:: Task instructions ::
From the records below, transcribe only the lines running from the one with "Datenschutzerklärung (621, 2556)" through the one with "Screenshot is 1024x2225.". Keep both of those end lines.

Stored items
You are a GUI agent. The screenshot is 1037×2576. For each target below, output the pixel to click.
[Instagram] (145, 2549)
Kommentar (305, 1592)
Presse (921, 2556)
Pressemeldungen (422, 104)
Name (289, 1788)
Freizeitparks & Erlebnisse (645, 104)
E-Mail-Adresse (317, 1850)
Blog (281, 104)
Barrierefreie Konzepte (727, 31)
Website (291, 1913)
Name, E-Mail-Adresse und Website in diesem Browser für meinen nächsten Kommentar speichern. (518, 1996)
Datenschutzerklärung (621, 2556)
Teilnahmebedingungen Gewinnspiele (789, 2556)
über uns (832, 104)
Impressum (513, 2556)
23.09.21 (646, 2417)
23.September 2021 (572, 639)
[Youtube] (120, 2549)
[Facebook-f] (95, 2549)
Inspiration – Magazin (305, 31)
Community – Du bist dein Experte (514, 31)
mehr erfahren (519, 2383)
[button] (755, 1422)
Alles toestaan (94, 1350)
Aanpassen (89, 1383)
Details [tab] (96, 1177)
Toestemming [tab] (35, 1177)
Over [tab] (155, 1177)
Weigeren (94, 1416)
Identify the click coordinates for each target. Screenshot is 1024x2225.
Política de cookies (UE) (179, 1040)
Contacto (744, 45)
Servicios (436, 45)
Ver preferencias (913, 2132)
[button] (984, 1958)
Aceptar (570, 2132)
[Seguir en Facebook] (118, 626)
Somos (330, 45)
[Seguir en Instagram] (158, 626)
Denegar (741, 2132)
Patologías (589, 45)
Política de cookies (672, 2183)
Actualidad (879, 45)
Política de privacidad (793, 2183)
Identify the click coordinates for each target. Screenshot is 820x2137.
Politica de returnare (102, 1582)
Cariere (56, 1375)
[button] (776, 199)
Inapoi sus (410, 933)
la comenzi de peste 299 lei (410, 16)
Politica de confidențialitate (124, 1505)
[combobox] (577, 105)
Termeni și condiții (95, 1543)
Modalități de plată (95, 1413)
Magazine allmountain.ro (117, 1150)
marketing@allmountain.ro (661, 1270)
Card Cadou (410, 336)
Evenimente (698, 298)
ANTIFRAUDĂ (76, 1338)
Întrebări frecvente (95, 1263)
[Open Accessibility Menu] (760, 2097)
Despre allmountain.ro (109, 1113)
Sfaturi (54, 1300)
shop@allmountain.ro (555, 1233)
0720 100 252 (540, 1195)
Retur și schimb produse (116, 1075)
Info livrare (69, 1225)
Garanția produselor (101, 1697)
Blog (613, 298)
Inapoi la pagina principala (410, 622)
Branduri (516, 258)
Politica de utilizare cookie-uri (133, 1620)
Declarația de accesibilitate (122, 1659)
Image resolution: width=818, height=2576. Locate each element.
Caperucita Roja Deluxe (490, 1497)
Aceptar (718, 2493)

:: Finished exercise ::
Datenschutzerklärung (621, 2556)
Teilnahmebedingungen Gewinnspiele (789, 2556)
über uns (832, 104)
Impressum (513, 2556)
23.09.21 (646, 2417)
23.September 2021 (572, 639)
[Youtube] (120, 2549)
[Facebook-f] (95, 2549)
Inspiration – Magazin (305, 31)
Community – Du bist dein Experte (514, 31)
mehr erfahren (519, 2383)
[button] (755, 1422)
Alles toestaan (94, 1350)
Aanpassen (89, 1383)
Details [tab] (96, 1177)
Toestemming [tab] (35, 1177)
Over [tab] (155, 1177)
Weigeren (94, 1416)
Identify the click coordinates for each target. Screenshot is 1024x2225.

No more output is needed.